───── Data extract

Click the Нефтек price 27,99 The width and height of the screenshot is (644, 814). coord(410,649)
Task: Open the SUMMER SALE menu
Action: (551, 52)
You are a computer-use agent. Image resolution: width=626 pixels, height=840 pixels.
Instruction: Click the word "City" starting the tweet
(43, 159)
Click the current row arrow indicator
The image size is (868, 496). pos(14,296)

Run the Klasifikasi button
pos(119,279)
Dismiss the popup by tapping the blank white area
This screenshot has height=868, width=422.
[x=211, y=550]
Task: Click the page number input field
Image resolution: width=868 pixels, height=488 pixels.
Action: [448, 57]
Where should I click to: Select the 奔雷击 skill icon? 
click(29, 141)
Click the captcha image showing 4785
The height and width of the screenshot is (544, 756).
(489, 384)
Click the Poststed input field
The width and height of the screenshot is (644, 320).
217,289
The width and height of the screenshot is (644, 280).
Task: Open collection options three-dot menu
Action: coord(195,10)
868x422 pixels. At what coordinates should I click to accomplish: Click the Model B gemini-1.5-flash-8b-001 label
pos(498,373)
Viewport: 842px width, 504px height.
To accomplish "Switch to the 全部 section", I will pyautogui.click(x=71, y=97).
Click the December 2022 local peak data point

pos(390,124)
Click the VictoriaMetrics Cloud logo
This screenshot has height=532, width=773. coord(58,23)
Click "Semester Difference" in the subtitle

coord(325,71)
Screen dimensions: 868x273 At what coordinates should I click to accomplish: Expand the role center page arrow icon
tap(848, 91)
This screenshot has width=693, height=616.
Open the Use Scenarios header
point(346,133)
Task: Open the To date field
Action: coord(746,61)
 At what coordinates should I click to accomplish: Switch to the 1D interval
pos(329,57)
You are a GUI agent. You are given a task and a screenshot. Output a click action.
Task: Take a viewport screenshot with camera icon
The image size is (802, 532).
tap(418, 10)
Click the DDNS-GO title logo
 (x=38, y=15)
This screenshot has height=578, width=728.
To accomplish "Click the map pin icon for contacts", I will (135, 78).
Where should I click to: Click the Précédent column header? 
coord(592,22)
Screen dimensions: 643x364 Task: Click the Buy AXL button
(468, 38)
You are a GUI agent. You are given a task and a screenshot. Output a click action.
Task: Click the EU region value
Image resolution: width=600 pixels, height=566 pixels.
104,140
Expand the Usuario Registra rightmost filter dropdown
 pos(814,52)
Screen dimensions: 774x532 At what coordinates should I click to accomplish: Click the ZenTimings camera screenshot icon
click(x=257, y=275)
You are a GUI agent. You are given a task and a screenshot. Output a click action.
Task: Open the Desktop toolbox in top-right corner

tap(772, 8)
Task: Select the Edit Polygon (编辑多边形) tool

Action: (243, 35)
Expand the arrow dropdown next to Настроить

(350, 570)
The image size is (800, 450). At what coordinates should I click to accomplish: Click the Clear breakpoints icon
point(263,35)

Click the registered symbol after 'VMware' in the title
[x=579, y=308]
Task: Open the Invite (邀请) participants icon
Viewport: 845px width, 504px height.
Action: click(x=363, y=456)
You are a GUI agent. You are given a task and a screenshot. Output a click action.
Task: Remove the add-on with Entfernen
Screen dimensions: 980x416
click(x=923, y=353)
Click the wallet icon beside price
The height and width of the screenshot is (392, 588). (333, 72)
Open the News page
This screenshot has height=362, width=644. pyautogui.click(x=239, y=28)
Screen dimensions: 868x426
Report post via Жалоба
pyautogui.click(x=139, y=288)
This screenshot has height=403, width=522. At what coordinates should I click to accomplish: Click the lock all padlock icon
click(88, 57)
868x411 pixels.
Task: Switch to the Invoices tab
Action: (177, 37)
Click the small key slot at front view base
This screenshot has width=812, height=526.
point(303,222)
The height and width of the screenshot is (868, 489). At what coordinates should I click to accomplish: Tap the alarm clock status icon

──────────

> **Task statement**
Where does "with" appear in the records above? Copy each line that holds it.

> **Answer for this exercise**
Task: Take a viewport screenshot with camera icon
Task: Remove the add-on with Entfernen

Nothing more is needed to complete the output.